* **What is required**: Repeat the data word for word, starting at the line that contains "This screenshot has width=1070, height=410." and going through the last line of the data.

* **Data**:
........

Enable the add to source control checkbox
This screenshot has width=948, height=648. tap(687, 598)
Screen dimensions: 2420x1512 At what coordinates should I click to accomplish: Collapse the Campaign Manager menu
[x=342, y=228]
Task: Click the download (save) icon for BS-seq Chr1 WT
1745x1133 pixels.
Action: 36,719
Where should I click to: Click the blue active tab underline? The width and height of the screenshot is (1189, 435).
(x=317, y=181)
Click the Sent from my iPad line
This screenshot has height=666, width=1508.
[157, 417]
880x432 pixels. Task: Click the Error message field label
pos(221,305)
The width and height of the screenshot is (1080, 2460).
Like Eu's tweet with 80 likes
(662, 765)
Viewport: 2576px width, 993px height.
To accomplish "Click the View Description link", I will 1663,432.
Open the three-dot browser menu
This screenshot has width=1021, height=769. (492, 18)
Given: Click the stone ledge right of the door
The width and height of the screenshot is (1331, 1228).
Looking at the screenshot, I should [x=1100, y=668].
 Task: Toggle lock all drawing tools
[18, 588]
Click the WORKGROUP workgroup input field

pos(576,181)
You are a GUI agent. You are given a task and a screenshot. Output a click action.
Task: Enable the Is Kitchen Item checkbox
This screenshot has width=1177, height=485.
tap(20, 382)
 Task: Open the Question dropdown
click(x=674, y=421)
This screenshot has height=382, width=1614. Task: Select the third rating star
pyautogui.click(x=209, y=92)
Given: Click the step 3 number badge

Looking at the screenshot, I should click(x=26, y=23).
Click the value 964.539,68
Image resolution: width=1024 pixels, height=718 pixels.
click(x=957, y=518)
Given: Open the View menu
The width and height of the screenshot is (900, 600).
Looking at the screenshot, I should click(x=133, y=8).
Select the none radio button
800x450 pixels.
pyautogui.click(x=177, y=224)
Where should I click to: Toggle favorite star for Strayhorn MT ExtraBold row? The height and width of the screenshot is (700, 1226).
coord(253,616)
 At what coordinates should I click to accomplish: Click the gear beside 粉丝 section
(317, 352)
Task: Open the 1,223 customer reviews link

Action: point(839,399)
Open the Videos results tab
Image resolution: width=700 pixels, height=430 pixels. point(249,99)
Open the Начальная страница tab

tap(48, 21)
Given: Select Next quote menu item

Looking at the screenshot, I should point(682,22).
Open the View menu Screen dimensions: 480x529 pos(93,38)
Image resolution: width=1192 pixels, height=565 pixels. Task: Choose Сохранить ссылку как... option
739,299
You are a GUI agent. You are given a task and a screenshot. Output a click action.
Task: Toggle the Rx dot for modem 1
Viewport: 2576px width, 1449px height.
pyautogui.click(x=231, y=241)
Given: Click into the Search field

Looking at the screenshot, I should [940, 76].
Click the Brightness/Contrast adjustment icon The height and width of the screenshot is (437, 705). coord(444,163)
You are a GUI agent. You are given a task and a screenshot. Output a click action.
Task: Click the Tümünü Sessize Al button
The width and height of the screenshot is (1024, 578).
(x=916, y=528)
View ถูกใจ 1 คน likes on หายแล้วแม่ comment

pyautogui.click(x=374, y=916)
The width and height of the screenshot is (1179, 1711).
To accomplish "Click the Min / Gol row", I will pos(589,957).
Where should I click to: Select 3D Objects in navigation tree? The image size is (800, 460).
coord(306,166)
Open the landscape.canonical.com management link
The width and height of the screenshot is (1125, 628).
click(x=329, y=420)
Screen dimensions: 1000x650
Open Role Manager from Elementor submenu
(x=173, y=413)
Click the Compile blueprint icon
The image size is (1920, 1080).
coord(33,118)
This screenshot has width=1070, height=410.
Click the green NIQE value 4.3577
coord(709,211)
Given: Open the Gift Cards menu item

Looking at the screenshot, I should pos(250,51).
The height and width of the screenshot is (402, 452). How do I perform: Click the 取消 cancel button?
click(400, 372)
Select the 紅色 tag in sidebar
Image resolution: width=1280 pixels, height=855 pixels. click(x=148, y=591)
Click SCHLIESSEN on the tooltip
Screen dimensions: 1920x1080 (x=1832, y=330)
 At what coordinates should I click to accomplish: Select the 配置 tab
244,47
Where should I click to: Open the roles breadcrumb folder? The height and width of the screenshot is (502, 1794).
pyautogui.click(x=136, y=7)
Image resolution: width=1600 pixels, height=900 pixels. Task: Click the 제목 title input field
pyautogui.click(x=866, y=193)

........

* **Answer to this exercise**:
This screenshot has width=1070, height=410.
Click the green NIQE value 4.3577
coord(709,211)
Given: Open the Gift Cards menu item

Looking at the screenshot, I should pos(250,51).
The height and width of the screenshot is (402, 452). How do I perform: Click the 取消 cancel button?
click(400, 372)
Select the 紅色 tag in sidebar
Image resolution: width=1280 pixels, height=855 pixels. click(x=148, y=591)
Click SCHLIESSEN on the tooltip
Screen dimensions: 1920x1080 (x=1832, y=330)
 At what coordinates should I click to accomplish: Select the 配置 tab
244,47
Where should I click to: Open the roles breadcrumb folder? The height and width of the screenshot is (502, 1794).
pyautogui.click(x=136, y=7)
Image resolution: width=1600 pixels, height=900 pixels. Task: Click the 제목 title input field
pyautogui.click(x=866, y=193)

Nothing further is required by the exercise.